Monday, 7 September 2009

The evolution of cooperation

There's an excellent feature article by Elizabeth Pennisi in this week's issue of Science on the evolution of cooperation.

The essay, the ninth in Science's series of essays commemorating Darwin200 year (see their Origins blog for more), is a fascinating account of the many theories behind this part of evolutionary science. It’s an incredibly multi-disciplinary topic, encompassing Darwin’s original theories, evolutionary psychology, economics and microbiology.

I realise the article is probably behind a paywall for many of you, so here are a few highlights that I found interesting:

- Cooperation has creates an evolutionary conundrum: if natural selection favours survival of the fittest, why would one individual help another at a cost to itself?

- There are many examples of cooperation and sacrifice in nature, from nitrogen-fixing bacteria in plants to worker ants who feed their queen’s offspring.

- Martin Nowak of Harvard University calls cooperation the “third pillar of evolution” after mutation and natural selection. “Cooperation leads to integration, and integration to the complexity we see in modern life.”

- Darwin suggested that that natural selection might favour families, and today’s researchers agree that an inclination to help relatives progeny, who carry some of the same genes, could be part of the explanation, but not all. Humans help out non-relatives, for example.

- Robert Trivers of Rutgers University suggests that reciprocal altruism – tit for tat – is likely to play a part. But in large groups the chances of re-encountering someone are small, and thus so are the chances of receiving reward.

- Mathematical models by Nowak and Karl Sigmund of the University of Vienna in 1998 suggest that reputations are also important.

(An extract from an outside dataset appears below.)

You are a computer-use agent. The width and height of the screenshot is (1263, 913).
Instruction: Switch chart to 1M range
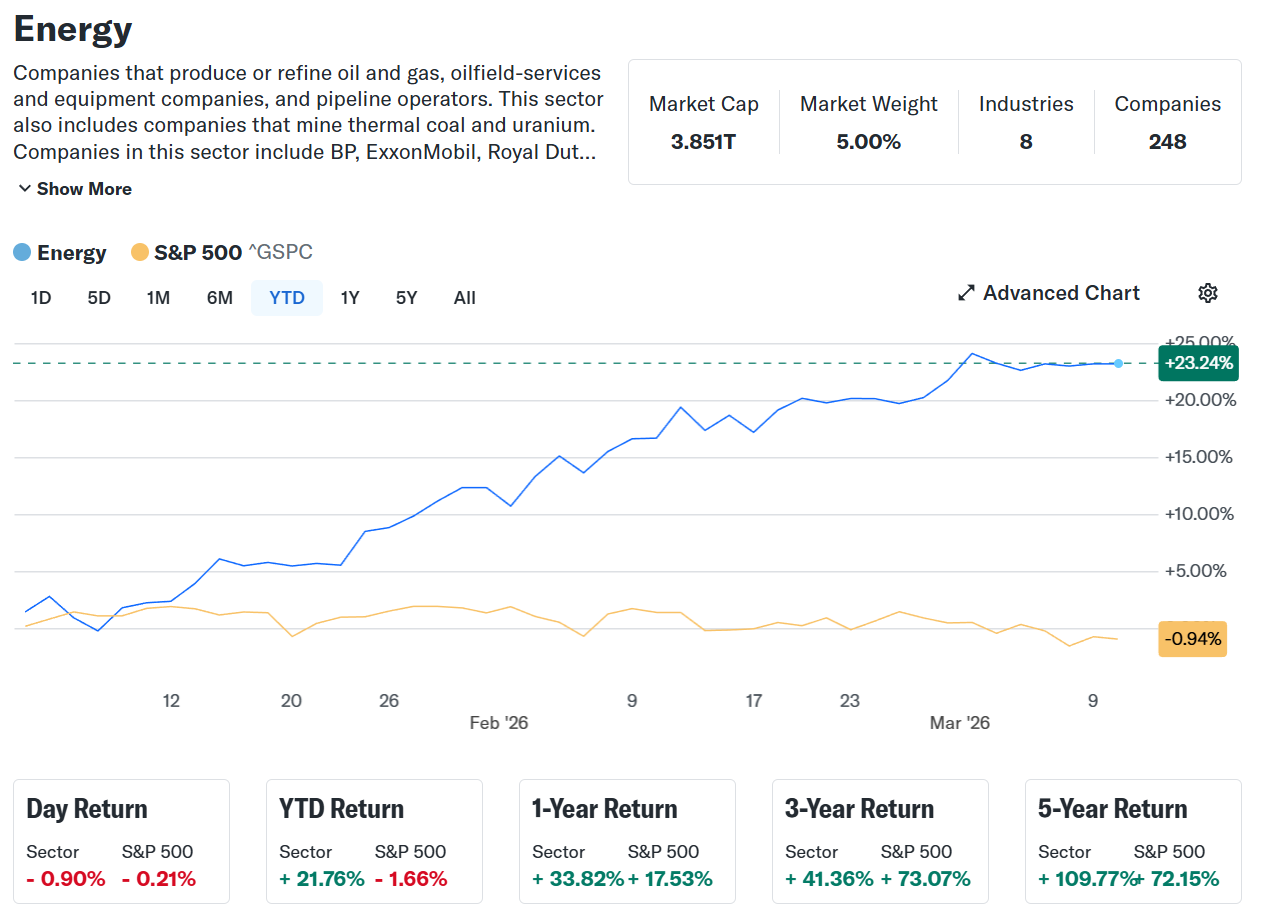click(158, 298)
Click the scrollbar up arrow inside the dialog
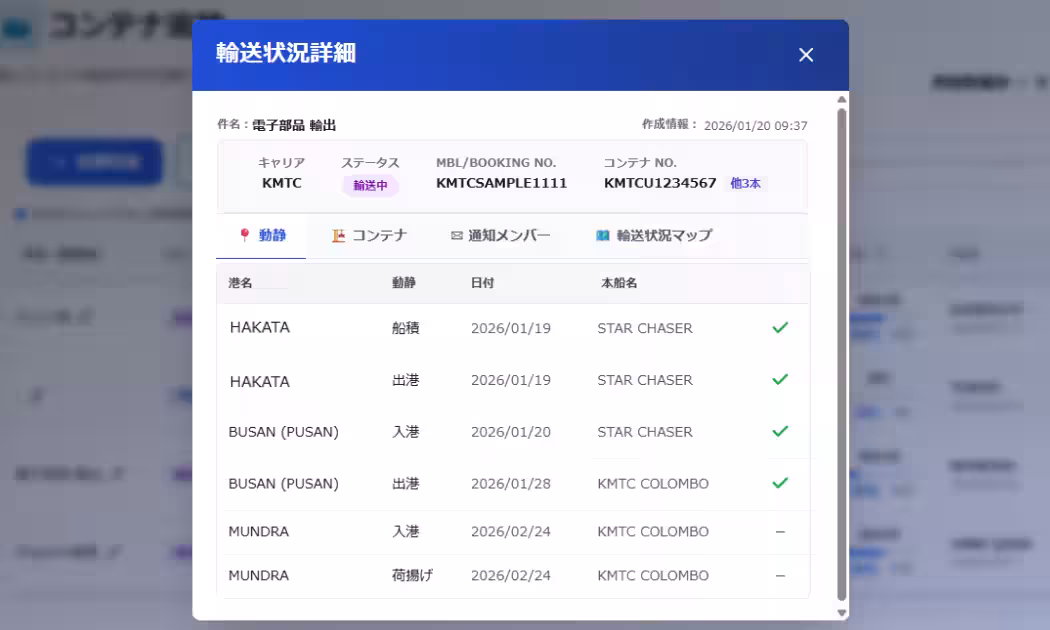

A person with a reputation for helping gets help, even from someone who has not benefited directly from that person in the past.

- Cheaters are likely to evolve because they will have an edge over individuals who spend energy helping others. This threatens the stability of any cooperative venture.

- Economist Ernst Fehr, of the University of Zurich, theorises that punishment plays a key role in cooperation, with the mere threat of it enough to inhibit cheaters. Others have downplayed the idea, pointing out long-term negative effects, such as escalating interpersonal conflict.

- Scientists are getting further understanding of cooperation from studying microorganisms. For example, Pseudomonas bacteria secrete helpful biochemicals such as virulence factors and nutrient-scavenging molecules, when they sense other Pseudomonas nearby.

- When Pseudomonas colonies are threatened by mutated ‘cheater’ bacteria, they cause far less harm to the mice they infect because the cheaters disrupt the cooperative network. This may offer a new way to treat bacterial infections.

- Evolutionary forces may act on several levels. Competition between groups can help foster cooperation within them. Darwin noticed this in tribal groups and there is further evidence from modern military history – groups that are more likely to cooperate are more likely to be successful.